(RECORD EXTRACTS)
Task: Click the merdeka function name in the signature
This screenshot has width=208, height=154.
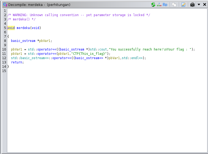Action: tap(23, 28)
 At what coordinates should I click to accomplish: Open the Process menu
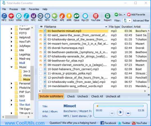pos(13,9)
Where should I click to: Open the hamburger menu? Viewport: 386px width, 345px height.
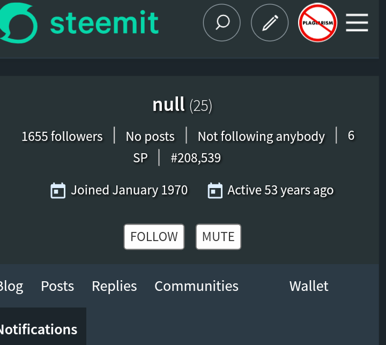pos(357,23)
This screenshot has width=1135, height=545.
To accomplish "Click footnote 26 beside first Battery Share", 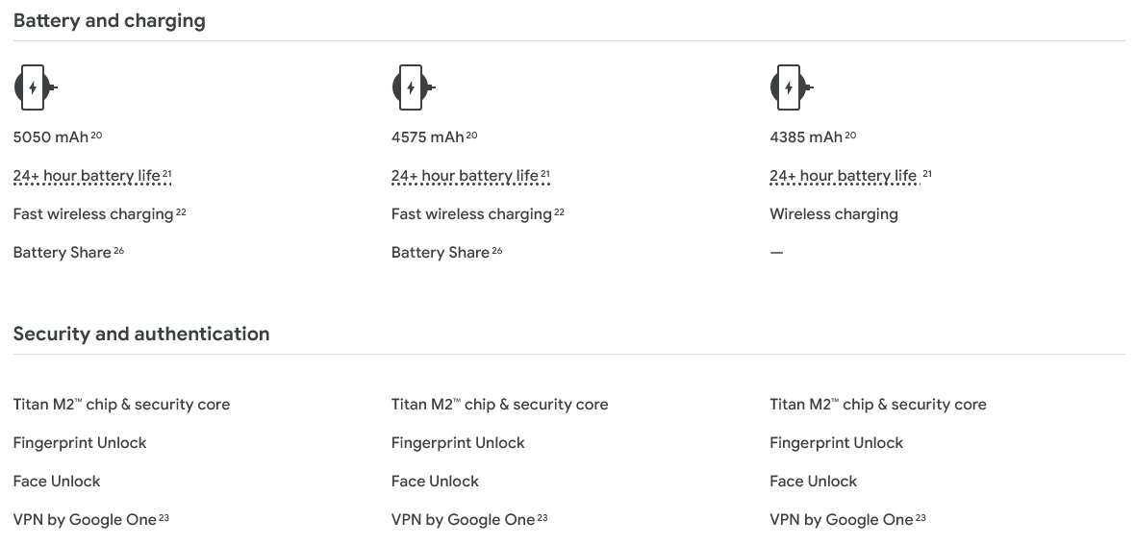I will [118, 251].
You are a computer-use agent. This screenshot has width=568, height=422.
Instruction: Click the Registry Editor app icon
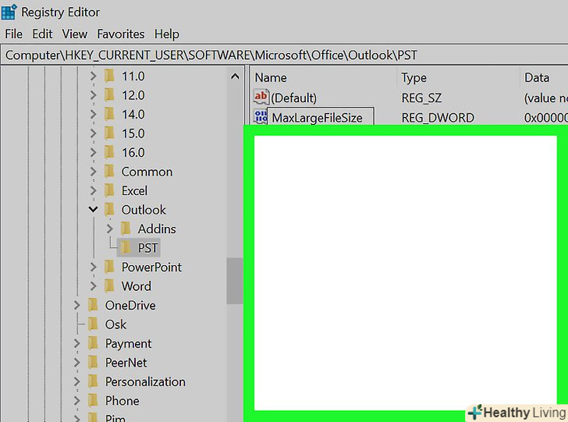coord(9,12)
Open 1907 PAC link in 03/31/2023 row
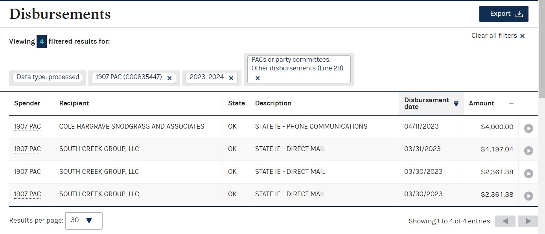 28,149
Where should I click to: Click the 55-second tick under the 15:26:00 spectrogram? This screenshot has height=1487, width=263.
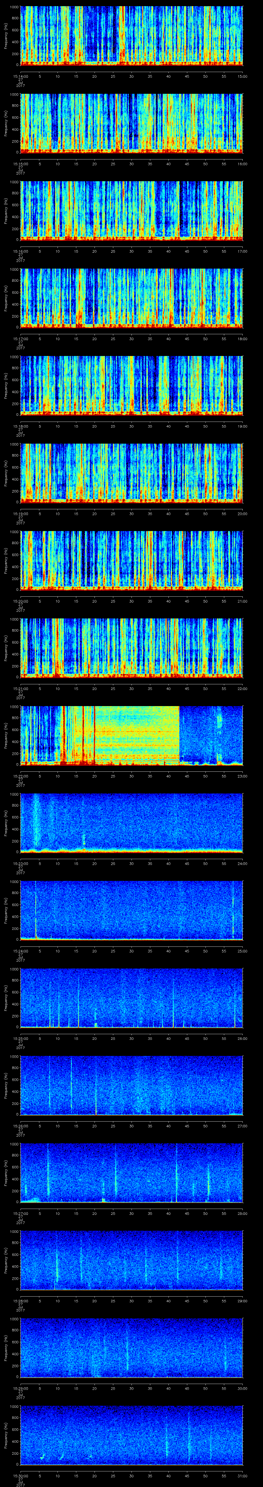pos(224,1126)
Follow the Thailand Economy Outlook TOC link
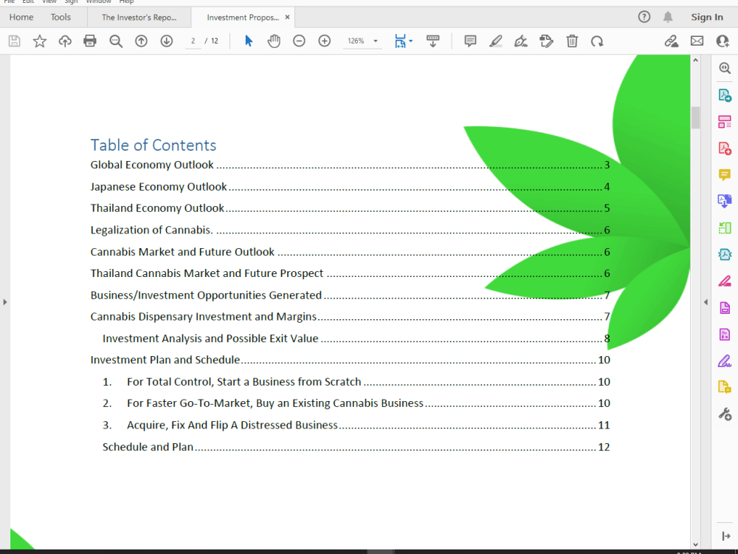This screenshot has width=738, height=554. (x=157, y=208)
(End RECORD EXTRACTS)
TASK DIRECTIONS: Starting at the line that contains "Where should I click to: Click", output every line through the end of the data, both ends included, and nothing else; pictures stay out.

RESULT:
Where should I click to: Click the 55-second tick under the 15:26:00 spectrogram? This screenshot has height=1487, width=263.
pos(224,1126)
Follow the Thailand Economy Outlook TOC link
This screenshot has width=738, height=554. (x=157, y=208)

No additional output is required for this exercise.